(Stored data)
####

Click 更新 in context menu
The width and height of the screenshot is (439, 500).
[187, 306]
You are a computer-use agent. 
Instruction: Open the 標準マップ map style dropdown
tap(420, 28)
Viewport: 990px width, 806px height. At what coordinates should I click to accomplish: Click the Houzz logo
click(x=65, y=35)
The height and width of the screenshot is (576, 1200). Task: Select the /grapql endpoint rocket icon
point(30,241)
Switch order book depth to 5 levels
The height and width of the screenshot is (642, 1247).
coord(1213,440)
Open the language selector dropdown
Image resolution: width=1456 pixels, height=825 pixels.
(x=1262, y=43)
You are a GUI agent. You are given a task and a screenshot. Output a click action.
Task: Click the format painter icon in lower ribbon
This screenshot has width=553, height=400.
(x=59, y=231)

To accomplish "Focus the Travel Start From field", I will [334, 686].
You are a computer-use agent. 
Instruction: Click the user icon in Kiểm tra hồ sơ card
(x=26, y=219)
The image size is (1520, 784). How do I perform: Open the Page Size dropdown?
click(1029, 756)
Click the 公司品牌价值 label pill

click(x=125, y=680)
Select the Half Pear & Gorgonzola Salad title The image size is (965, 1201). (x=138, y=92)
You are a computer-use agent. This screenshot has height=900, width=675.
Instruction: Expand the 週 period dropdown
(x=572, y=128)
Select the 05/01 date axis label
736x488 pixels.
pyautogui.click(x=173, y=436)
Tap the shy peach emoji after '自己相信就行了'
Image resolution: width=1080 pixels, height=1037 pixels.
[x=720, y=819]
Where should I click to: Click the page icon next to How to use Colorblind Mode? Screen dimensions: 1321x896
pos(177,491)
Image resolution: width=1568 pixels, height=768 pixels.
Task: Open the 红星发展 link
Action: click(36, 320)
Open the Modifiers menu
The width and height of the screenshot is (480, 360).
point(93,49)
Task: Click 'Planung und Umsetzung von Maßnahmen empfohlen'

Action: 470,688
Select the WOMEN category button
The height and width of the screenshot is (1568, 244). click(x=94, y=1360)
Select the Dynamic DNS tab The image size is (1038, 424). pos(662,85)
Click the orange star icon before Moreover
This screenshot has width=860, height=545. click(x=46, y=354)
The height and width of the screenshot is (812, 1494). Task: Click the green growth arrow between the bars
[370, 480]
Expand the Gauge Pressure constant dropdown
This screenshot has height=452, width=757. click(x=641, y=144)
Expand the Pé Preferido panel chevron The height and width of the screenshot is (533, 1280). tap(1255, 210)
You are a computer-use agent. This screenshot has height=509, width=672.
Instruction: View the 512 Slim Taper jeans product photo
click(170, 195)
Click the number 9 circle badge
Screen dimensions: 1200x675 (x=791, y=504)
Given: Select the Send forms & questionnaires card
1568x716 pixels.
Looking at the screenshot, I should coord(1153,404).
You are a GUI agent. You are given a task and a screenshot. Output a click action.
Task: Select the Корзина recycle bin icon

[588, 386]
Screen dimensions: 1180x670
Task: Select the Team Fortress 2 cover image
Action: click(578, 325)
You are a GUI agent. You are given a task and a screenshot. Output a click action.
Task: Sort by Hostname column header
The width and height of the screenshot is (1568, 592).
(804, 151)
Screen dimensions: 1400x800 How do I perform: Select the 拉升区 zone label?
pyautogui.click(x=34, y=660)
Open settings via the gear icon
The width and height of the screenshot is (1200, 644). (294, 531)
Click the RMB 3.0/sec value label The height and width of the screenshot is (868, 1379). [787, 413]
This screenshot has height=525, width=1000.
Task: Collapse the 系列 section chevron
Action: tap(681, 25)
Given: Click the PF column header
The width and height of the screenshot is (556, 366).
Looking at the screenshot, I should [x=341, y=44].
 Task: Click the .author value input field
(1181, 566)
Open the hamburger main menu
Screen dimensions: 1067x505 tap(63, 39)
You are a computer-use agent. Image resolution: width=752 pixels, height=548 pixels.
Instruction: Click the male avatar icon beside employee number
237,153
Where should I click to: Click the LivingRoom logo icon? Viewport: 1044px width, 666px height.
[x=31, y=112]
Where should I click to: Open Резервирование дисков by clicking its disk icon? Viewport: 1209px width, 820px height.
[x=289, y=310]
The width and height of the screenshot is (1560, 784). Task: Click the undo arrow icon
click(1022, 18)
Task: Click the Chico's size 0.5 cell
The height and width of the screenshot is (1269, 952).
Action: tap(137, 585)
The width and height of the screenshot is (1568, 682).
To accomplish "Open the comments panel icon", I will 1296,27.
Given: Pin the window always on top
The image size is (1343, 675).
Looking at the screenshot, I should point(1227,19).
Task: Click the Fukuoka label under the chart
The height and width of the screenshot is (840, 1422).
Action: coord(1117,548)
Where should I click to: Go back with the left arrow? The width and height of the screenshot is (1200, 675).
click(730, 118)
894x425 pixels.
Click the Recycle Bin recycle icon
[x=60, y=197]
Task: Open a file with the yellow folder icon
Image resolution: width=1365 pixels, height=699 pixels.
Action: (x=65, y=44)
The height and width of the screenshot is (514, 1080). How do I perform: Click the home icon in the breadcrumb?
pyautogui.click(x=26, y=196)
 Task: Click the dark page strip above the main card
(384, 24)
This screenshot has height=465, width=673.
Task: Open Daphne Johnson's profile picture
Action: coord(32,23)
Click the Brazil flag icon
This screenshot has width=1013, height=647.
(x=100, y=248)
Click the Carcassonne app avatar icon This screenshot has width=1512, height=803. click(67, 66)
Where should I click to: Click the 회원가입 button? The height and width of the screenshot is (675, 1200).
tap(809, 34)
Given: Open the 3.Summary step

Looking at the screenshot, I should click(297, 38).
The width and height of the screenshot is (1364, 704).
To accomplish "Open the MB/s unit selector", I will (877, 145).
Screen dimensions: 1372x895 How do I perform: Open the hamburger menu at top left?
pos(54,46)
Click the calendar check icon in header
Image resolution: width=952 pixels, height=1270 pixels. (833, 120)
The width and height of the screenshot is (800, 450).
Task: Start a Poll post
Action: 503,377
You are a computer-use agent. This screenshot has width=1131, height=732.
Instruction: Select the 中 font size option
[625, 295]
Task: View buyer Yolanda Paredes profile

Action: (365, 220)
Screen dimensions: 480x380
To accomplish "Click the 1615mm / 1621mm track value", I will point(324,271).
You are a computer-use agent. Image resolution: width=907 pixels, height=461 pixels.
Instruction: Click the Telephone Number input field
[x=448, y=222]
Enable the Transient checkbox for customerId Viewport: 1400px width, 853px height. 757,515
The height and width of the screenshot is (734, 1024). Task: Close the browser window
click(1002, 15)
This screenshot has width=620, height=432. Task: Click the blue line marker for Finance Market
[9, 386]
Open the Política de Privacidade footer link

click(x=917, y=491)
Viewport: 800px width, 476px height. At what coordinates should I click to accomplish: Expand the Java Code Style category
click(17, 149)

####

* **Work to complete**: Line by line, retype all the entries exactly as they are shown.

* **Answer for the task**:
Click 更新 in context menu
The width and height of the screenshot is (439, 500).
[187, 306]
You are a computer-use agent. 
Instruction: Open the 標準マップ map style dropdown
tap(420, 28)
Viewport: 990px width, 806px height. At what coordinates should I click to accomplish: Click the Houzz logo
click(x=65, y=35)
The height and width of the screenshot is (576, 1200). Task: Select the /grapql endpoint rocket icon
point(30,241)
Switch order book depth to 5 levels
The height and width of the screenshot is (642, 1247).
coord(1213,440)
Open the language selector dropdown
Image resolution: width=1456 pixels, height=825 pixels.
(x=1262, y=43)
You are a GUI agent. You are given a task and a screenshot. Output a click action.
Task: Click the format painter icon in lower ribbon
This screenshot has width=553, height=400.
(x=59, y=231)

To accomplish "Focus the Travel Start From field", I will [334, 686].
You are a computer-use agent. 
Instruction: Click the user icon in Kiểm tra hồ sơ card
(x=26, y=219)
The image size is (1520, 784). How do I perform: Open the Page Size dropdown?
click(1029, 756)
Click the 公司品牌价值 label pill

click(x=125, y=680)
Select the Half Pear & Gorgonzola Salad title The image size is (965, 1201). (x=138, y=92)
You are a computer-use agent. This screenshot has height=900, width=675.
Instruction: Expand the 週 period dropdown
(x=572, y=128)
Select the 05/01 date axis label
736x488 pixels.
pyautogui.click(x=173, y=436)
Tap the shy peach emoji after '自己相信就行了'
Image resolution: width=1080 pixels, height=1037 pixels.
[x=720, y=819]
Where should I click to: Click the page icon next to How to use Colorblind Mode? Screen dimensions: 1321x896
pos(177,491)
Image resolution: width=1568 pixels, height=768 pixels.
Task: Open the 红星发展 link
Action: click(36, 320)
Open the Modifiers menu
The width and height of the screenshot is (480, 360).
point(93,49)
Task: Click 'Planung und Umsetzung von Maßnahmen empfohlen'

Action: 470,688
Select the WOMEN category button
The height and width of the screenshot is (1568, 244). click(x=94, y=1360)
Select the Dynamic DNS tab The image size is (1038, 424). pos(662,85)
Click the orange star icon before Moreover
This screenshot has width=860, height=545. click(x=46, y=354)
The height and width of the screenshot is (812, 1494). Task: Click the green growth arrow between the bars
[370, 480]
Expand the Gauge Pressure constant dropdown
This screenshot has height=452, width=757. click(x=641, y=144)
Expand the Pé Preferido panel chevron The height and width of the screenshot is (533, 1280). tap(1255, 210)
You are a computer-use agent. This screenshot has height=509, width=672.
Instruction: View the 512 Slim Taper jeans product photo
click(170, 195)
Click the number 9 circle badge
Screen dimensions: 1200x675 (x=791, y=504)
Given: Select the Send forms & questionnaires card
1568x716 pixels.
Looking at the screenshot, I should coord(1153,404).
You are a GUI agent. You are given a task and a screenshot. Output a click action.
Task: Select the Корзина recycle bin icon

[588, 386]
Screen dimensions: 1180x670
Task: Select the Team Fortress 2 cover image
Action: click(578, 325)
You are a GUI agent. You are given a task and a screenshot. Output a click action.
Task: Sort by Hostname column header
The width and height of the screenshot is (1568, 592).
(804, 151)
Screen dimensions: 1400x800 How do I perform: Select the 拉升区 zone label?
pyautogui.click(x=34, y=660)
Open settings via the gear icon
The width and height of the screenshot is (1200, 644). (294, 531)
Click the RMB 3.0/sec value label The height and width of the screenshot is (868, 1379). [787, 413]
This screenshot has height=525, width=1000.
Task: Collapse the 系列 section chevron
Action: tap(681, 25)
Given: Click the PF column header
The width and height of the screenshot is (556, 366).
Looking at the screenshot, I should [x=341, y=44].
 Task: Click the .author value input field
(1181, 566)
Open the hamburger main menu
Screen dimensions: 1067x505 tap(63, 39)
You are a computer-use agent. Image resolution: width=752 pixels, height=548 pixels.
Instruction: Click the male avatar icon beside employee number
237,153
Where should I click to: Click the LivingRoom logo icon? Viewport: 1044px width, 666px height.
[x=31, y=112]
Where should I click to: Open Резервирование дисков by clicking its disk icon? Viewport: 1209px width, 820px height.
[x=289, y=310]
The width and height of the screenshot is (1560, 784). Task: Click the undo arrow icon
click(1022, 18)
Task: Click the Chico's size 0.5 cell
The height and width of the screenshot is (1269, 952).
Action: tap(137, 585)
The width and height of the screenshot is (1568, 682).
To accomplish "Open the comments panel icon", I will 1296,27.
Given: Pin the window always on top
The image size is (1343, 675).
Looking at the screenshot, I should point(1227,19).
Task: Click the Fukuoka label under the chart
The height and width of the screenshot is (840, 1422).
Action: coord(1117,548)
Where should I click to: Go back with the left arrow? The width and height of the screenshot is (1200, 675).
click(730, 118)
894x425 pixels.
Click the Recycle Bin recycle icon
[x=60, y=197]
Task: Open a file with the yellow folder icon
Image resolution: width=1365 pixels, height=699 pixels.
Action: (x=65, y=44)
The height and width of the screenshot is (514, 1080). How do I perform: Click the home icon in the breadcrumb?
pyautogui.click(x=26, y=196)
 Task: Click the dark page strip above the main card
(384, 24)
This screenshot has height=465, width=673.
Task: Open Daphne Johnson's profile picture
Action: coord(32,23)
Click the Brazil flag icon
This screenshot has width=1013, height=647.
(x=100, y=248)
Click the Carcassonne app avatar icon This screenshot has width=1512, height=803. click(67, 66)
Where should I click to: Click the 회원가입 button? The height and width of the screenshot is (675, 1200).
tap(809, 34)
Given: Open the 3.Summary step

Looking at the screenshot, I should click(297, 38).
The width and height of the screenshot is (1364, 704).
To accomplish "Open the MB/s unit selector", I will (877, 145).
Screen dimensions: 1372x895 How do I perform: Open the hamburger menu at top left?
pos(54,46)
Click the calendar check icon in header
Image resolution: width=952 pixels, height=1270 pixels. (833, 120)
The width and height of the screenshot is (800, 450).
Task: Start a Poll post
Action: 503,377
You are a computer-use agent. This screenshot has width=1131, height=732.
Instruction: Select the 中 font size option
[625, 295]
Task: View buyer Yolanda Paredes profile

Action: (365, 220)
Screen dimensions: 480x380
To accomplish "Click the 1615mm / 1621mm track value", I will point(324,271).
You are a computer-use agent. Image resolution: width=907 pixels, height=461 pixels.
Instruction: Click the Telephone Number input field
[x=448, y=222]
Enable the Transient checkbox for customerId Viewport: 1400px width, 853px height. 757,515
The height and width of the screenshot is (734, 1024). Task: Close the browser window
click(1002, 15)
This screenshot has width=620, height=432. Task: Click the blue line marker for Finance Market
[9, 386]
Open the Política de Privacidade footer link

click(x=917, y=491)
Viewport: 800px width, 476px height. At what coordinates should I click to accomplish: Expand the Java Code Style category
click(17, 149)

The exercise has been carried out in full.